--- Text segment ---

“A painter who wants to involve viewers emotionally needs to leave us some work to do ourselves. Once having collaborated, we find ourselves hooked. A painstaking, seemingly perfect depiction of reality has its charms… but a painting that contains less hard information may nonetheless seem more real and compelling. Consider a Manet oil of horses thundering down the track, all blur and commotion and energy.” The quote is from The Forger’s Spell, a book about VerMeer forgeries. I thought it was a very good book, interesting in that I learned a lot about art forgeries and what well may have been the first acrylic paint.
As for the art forgeries, now that I’ve read this I believe I have seen at least one Degas forgery. At the time I saw the painting my first thought was that Degas was probably turning over in his grave thinking surely he should have destroyed this one. Now that I’ve seen photos of some of the VerMeer forgeries I wonder how anyone could have thought they were VerMeer. Then I had another thought about art and art snobbery but that’s a whole different topic.

---

• [Tasks and exercises]
(1) In the passage about art forgeries, which book is the opening quote taken from?
(2) Carry on the passage about art forgeries from its final sentence.

--- Given information ---

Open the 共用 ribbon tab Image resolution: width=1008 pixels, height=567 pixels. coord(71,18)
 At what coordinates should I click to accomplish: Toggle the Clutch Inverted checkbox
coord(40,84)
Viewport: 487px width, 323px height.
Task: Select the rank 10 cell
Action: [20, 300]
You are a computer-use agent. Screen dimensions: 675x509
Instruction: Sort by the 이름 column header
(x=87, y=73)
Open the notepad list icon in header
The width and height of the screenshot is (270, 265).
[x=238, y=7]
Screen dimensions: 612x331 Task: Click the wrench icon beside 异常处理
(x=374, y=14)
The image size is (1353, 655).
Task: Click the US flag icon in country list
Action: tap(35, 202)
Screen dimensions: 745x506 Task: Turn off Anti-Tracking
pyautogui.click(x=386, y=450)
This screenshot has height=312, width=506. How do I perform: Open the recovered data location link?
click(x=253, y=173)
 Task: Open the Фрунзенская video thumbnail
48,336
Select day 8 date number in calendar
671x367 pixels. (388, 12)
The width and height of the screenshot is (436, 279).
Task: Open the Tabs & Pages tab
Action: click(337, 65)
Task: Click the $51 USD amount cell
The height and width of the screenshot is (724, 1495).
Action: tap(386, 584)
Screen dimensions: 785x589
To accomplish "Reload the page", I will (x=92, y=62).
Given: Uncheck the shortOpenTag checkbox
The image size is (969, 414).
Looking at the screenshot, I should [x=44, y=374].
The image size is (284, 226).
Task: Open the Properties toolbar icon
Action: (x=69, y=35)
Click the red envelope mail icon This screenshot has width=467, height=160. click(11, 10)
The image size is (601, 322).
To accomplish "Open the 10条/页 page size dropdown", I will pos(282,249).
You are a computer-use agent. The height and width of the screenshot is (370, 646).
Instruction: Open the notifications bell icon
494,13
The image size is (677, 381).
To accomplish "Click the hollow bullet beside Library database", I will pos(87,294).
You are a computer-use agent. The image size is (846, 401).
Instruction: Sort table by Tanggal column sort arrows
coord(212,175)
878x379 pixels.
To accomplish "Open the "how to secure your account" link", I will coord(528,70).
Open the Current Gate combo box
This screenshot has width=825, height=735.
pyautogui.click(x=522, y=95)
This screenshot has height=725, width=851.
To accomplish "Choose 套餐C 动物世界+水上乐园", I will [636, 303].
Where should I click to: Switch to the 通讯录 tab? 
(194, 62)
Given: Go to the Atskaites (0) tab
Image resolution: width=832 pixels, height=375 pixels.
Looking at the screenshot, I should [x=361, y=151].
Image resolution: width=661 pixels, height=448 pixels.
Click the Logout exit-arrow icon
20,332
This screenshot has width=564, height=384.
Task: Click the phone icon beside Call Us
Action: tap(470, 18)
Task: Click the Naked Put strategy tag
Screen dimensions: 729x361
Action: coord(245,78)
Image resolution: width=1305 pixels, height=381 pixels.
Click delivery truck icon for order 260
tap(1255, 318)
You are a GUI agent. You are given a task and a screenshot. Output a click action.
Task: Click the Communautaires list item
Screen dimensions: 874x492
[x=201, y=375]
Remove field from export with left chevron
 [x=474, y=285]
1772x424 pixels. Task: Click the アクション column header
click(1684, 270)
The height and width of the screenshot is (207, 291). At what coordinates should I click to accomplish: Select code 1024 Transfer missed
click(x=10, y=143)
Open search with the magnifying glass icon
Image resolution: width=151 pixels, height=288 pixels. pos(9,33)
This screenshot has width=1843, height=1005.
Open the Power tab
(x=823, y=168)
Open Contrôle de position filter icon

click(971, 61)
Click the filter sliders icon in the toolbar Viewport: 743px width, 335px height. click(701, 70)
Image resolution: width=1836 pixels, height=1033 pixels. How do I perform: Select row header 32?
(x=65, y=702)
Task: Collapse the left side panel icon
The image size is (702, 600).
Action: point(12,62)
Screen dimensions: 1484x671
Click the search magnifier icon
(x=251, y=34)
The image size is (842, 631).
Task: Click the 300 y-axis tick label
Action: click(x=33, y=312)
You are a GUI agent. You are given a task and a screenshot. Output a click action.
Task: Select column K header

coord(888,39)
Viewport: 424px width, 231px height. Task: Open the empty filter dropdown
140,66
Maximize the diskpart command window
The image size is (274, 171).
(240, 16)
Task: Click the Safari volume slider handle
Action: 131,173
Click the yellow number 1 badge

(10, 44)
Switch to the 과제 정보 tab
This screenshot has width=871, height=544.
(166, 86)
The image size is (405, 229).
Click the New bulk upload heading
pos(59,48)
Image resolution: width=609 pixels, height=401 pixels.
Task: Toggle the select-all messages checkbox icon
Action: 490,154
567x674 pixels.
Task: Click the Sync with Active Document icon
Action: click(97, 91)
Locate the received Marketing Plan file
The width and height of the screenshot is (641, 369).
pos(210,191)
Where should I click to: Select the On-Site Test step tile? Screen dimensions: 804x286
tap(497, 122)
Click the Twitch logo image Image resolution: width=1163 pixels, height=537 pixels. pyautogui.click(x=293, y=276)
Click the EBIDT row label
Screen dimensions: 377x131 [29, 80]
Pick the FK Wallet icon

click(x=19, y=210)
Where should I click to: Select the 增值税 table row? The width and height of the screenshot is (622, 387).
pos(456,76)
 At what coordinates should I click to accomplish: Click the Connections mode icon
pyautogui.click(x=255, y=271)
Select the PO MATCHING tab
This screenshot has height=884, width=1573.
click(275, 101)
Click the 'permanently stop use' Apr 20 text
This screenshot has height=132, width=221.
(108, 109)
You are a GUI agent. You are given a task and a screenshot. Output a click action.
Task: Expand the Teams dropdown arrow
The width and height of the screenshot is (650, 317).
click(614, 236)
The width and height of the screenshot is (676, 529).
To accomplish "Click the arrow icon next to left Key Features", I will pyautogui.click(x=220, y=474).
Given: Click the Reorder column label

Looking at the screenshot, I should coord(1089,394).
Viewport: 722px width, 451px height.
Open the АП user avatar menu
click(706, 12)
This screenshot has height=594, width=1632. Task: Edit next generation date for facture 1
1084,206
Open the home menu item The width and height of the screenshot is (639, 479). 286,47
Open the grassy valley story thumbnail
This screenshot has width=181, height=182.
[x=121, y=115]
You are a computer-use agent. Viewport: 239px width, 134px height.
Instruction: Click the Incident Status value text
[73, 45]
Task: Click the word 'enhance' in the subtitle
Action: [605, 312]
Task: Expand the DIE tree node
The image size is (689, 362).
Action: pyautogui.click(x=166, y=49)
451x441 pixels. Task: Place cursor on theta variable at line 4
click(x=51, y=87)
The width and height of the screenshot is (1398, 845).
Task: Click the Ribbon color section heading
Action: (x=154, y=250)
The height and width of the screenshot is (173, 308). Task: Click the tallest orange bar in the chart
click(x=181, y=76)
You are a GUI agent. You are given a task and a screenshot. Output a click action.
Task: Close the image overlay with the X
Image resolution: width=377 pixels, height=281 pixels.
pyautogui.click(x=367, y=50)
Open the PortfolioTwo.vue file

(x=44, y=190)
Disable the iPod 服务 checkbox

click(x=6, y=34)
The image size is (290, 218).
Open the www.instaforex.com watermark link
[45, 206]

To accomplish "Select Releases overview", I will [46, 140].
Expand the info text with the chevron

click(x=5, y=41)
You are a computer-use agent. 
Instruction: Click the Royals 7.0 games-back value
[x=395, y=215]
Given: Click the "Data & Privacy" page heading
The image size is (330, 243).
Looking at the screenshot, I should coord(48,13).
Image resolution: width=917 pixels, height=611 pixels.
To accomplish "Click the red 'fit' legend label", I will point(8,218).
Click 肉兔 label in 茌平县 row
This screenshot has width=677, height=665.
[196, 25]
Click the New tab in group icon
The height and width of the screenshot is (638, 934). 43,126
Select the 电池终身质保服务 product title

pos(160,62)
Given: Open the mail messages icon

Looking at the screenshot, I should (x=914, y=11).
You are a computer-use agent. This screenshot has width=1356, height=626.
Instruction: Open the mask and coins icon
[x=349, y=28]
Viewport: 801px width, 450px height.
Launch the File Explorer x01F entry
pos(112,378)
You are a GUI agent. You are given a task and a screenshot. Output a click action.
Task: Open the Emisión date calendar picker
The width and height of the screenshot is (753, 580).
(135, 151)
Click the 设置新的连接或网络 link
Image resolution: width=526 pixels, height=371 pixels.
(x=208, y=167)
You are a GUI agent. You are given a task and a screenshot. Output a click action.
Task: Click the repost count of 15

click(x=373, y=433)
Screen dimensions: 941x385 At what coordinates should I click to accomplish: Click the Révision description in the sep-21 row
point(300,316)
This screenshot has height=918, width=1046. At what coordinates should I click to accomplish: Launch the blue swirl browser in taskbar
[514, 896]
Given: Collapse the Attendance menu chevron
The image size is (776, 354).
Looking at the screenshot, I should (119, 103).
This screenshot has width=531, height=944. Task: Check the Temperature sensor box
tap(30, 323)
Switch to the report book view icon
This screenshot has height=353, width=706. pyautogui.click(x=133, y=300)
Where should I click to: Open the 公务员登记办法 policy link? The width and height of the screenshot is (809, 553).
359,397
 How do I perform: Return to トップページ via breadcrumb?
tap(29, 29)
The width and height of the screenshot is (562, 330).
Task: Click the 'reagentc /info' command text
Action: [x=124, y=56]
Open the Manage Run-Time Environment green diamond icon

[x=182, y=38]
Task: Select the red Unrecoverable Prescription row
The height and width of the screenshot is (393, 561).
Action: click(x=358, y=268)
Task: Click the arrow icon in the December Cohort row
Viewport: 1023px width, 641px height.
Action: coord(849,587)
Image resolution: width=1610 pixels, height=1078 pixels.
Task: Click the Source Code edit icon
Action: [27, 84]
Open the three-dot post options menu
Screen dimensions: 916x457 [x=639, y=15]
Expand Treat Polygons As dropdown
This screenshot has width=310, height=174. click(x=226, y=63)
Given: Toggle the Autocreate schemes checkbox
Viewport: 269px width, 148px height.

---

• [Per-task answers]
(1) The Forger’s Spell

(2)
What I’ve been thinking about recently is the thing this was so hard for me to learn to do in my paintings. I wonder if other artists struggle with it too. I’m thinking of the quote above and two I have on my easel … “If it becomes too real it loses the magic,” Claude Monet and “Don’t draw the object, design the page,” Alex Powers. And from another book I just finished, The Swan Thieves, “That little bit of mystery every painting needs to be successful…”
I still struggle with it; that’s one of the reasons I was so pleased when I finally figured out a way to lose some of those edges in my painting and still do a very detailed , no magic about it, drawing. Once the drawing is done, transfer it to the watercolor paper and begin a process of masking and pouring. I haven’t done a painting in awhile because I have my grandson here a couple days a week. That prompted me to start doing more sketching which is always loose.